EXTRACTED TEXT:
Commission revenues, which account for close to half of the industry’s revenues, amounted to just over $4 billion, down 29 per cent from the previous year, reflecting weaker fund sales and general lack of investor interest. However, commission revenues in 2001 were still at their third highest level on record.

Revenues from investment banking, which accounted for 21 per cent of total revenues in 2001, climbed to over $2.1 billion, an increase of just $10 million over the previous year. Equity trading revenues, which in 2000 exceeded $1 billion due to greater merger and acquisition activity and new equity issuance, dropped by 66 per cent in 2001 - the largest decrease among all revenue categories.

The average return on equity of the Canadian securities industry was 18 per cent in 2001, down 3 percentage points from the previous year and slightly lower than the 20-per-cent average rate of return over the past 10 years.

Structure of Canadian capital markets

The two main products traded in the securities industry are fixed-income securities and equities. Fixed-income products, which include bonds, asset-backed securities and money market instruments, are traded in dealer markets.[1] Equity products, which include common and preferred shares, are mostly traded on stock exchanges.

In 1999 Canada’s established exchanges underwent a major realignment in order to operate along lines of market specialization and to better compete with exchanges abroad and new electronic entrants penetrating the Canadian market. The Toronto Stock Exchange (TSE) became the sole senior equities exchange, the Montreal Exchange (ME) became the derivatives exchange (options and futures contracts), and the former Alberta and Vancouver exchanges became the Canadian Venture Exchange (CDNX), assuming control of junior equities. Another important structural change took place in April 2000, when the TSE became the first stock exchange in North America to demutualize and continue operations as a for-profit corporation. This business model was developed to provide the TSE with greater flexibility to address the challenges of global competitors and technological changes.

DATA SECTION:

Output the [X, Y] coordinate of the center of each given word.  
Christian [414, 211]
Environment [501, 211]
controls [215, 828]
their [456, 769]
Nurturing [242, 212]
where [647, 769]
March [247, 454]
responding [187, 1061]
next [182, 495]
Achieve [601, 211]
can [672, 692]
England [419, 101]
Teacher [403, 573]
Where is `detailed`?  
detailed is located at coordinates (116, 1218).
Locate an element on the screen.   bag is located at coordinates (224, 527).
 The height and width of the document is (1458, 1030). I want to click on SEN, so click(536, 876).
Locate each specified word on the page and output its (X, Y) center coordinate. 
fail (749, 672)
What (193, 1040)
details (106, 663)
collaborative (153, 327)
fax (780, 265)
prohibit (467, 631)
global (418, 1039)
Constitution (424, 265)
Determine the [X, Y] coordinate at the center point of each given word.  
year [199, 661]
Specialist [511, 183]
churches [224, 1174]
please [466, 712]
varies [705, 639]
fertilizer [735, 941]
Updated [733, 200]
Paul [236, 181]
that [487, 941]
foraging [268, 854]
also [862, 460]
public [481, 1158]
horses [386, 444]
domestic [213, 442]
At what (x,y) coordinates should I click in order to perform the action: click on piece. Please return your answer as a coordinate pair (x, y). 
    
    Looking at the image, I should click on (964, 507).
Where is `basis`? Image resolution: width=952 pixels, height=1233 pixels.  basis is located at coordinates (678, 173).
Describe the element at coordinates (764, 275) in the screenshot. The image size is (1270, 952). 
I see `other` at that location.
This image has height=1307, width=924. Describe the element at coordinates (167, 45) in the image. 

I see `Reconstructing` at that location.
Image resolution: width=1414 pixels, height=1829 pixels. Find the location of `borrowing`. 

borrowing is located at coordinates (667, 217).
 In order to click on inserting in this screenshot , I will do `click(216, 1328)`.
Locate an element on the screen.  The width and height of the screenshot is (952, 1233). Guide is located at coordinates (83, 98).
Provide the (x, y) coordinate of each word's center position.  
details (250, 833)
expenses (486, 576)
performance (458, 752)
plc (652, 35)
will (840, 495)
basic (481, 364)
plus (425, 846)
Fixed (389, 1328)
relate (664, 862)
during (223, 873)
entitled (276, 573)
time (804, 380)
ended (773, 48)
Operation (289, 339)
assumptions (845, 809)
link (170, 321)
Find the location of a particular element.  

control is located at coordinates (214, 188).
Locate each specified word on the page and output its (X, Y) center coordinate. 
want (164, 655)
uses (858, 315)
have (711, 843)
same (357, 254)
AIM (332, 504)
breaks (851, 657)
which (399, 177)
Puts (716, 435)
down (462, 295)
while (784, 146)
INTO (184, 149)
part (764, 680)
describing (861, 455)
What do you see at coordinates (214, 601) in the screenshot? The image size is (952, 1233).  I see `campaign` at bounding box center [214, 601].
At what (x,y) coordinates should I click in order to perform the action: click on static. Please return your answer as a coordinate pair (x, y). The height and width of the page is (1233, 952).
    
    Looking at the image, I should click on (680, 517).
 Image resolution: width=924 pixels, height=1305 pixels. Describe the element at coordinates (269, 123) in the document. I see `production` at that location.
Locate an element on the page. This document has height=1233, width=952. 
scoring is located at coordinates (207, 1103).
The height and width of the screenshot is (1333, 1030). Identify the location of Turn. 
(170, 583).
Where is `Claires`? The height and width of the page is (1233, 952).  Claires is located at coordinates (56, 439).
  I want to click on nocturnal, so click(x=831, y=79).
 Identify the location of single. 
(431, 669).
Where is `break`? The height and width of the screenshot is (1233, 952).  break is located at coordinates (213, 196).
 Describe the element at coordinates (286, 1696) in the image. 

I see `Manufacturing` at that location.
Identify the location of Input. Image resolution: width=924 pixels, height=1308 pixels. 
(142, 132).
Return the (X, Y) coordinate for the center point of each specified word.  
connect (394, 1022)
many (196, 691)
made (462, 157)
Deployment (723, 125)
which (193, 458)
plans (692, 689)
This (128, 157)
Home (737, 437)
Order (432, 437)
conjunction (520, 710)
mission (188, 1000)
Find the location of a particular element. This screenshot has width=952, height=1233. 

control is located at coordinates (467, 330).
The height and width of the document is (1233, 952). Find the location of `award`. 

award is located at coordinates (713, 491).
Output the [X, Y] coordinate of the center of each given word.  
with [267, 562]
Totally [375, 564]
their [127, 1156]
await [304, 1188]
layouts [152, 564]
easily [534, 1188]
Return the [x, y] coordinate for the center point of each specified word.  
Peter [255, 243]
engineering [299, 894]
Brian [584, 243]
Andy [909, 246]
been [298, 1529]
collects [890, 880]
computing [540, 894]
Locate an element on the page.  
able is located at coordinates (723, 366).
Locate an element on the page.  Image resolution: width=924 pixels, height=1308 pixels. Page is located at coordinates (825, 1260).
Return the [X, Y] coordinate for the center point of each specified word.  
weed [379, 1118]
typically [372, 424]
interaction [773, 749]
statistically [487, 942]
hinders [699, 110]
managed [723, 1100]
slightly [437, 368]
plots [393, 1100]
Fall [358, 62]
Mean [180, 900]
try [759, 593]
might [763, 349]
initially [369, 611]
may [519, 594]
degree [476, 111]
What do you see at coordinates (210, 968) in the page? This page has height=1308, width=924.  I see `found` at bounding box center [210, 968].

TASKS AND EXERCISES:
1. Transcribe the part of the passage on the Canadian securities industry starting with "Revenues from investment" and going on through "all revenue categories.".
2. Express the entries as a numbered list, starting with the line with "hinders [699, 110]" and going on through the last line of the entries, leaving out any blank lines.

ANSWERS TO EACH TASK:
1.
Revenues from investment banking, which accounted for 21 per cent of total revenues in 2001, climbed to over $2.1 billion, an increase of just $10 million over the previous year. Equity trading revenues, which in 2000 exceeded $1 billion due to greater merger and acquisition activity and new equity issuance, dropped by 66 per cent in 2001 - the largest decrease among all revenue categories.

2.
1. hinders [699, 110]
2. managed [723, 1100]
3. slightly [437, 368]
4. plots [393, 1100]
5. Fall [358, 62]
6. Mean [180, 900]
7. try [759, 593]
8. might [763, 349]
9. initially [369, 611]
10. may [519, 594]
11. degree [476, 111]
12. What do you see at coordinates (210, 968) in the page? This page has height=1308, width=924.  I see `found` at bounding box center [210, 968].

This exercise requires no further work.